Quentin Tarantino’s masterpiece set the industry ablaze as did his script and filmmaking style. Tarantino is a filmmaker who sets many of his films in the sunny hills of Los Angeles like Jackie Brown and Once Upon A Time In Hollywood, as he traverses the open landscape with his colorful characters. But, what set Pulp Fiction apart was the non-linear approach to a showcase of wild criminals running into each other where coincidental run-ins had karmic implications. Also, endlessly quotable with the iconic career turns from John Travolta and Samuel L. Jackson, Pulp Fiction stands above the rest.

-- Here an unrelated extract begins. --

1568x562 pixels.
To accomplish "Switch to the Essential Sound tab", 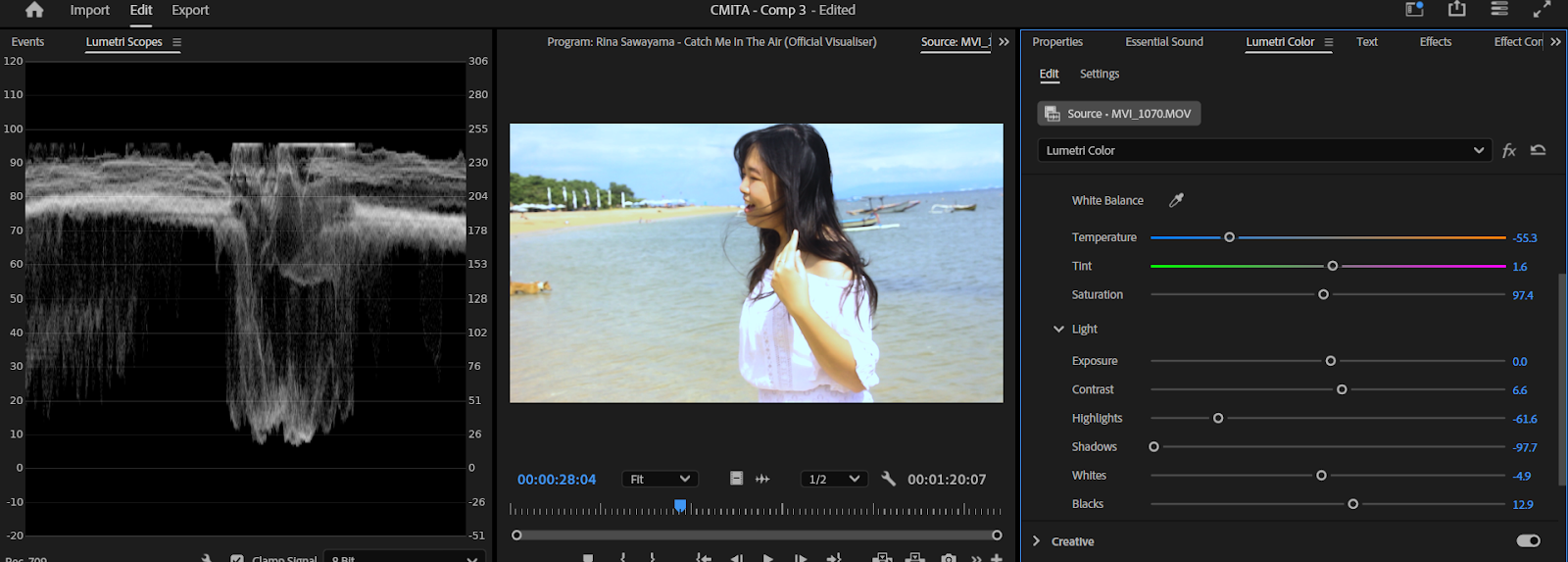I will (x=1163, y=42).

Related: Here’s 10 of Quentin Tarantino’s Best Movie Characters, Ranked

3 Chinatown

Paramount Pictures

Chinatown has cemented itself as one of the great American films ever made. With a twisty plot, covering its tracks up until the final moment. Chinatown represents the corrupt, nihilistic, and virtueless legacy of capitalism, nearly running a major city dry. As Los Angeles’ sprawling landscape acts as the perfect metaphor for a city run by greed. With John Huston’s tormented performance looming over the story and Jack Nicholson at the center of it all. Roman Polanski’s work of genius will stand the test of time.

2 Mulholland Drive

Universal Pictures

David Lynch’s films are in a dimension of their own. Taking the genre conventions of noir and flipping them inside out to create a surreal, body-switching mystery into the abyss of Hollywood and the industry makes for what most consider Lynch’s masterpiece. With an incredible Naomi Watts at the center, as she delves deep into the Lynchian world of dread and the Hollywood Hills begin to swallow her alive, Mulholland Drive is a genius work of disorder in a city known for its winding roads and long stretches of nothingness.

1 Heat

Warner Bros.

Michael Mann makes films about Los Angeles like no other. His painted romantics, vivid post-modern aesthetic and constantly shifting camera angles that hyper-focus the audience on his love for men at work create a style of his own. Heat is an epic crime saga of men on opposite sides of the law but who both adorn the other dedication to their crafts. Pairing Robert De Niro and Al Pacino was a masterstroke from the maestro that culminated in a legendary diner scene that was then followed by the shootouts to end all movie bank robberies, a fierce one-two punch that would cement the legacy of the film. Heat is the definitive Los Angeles movie.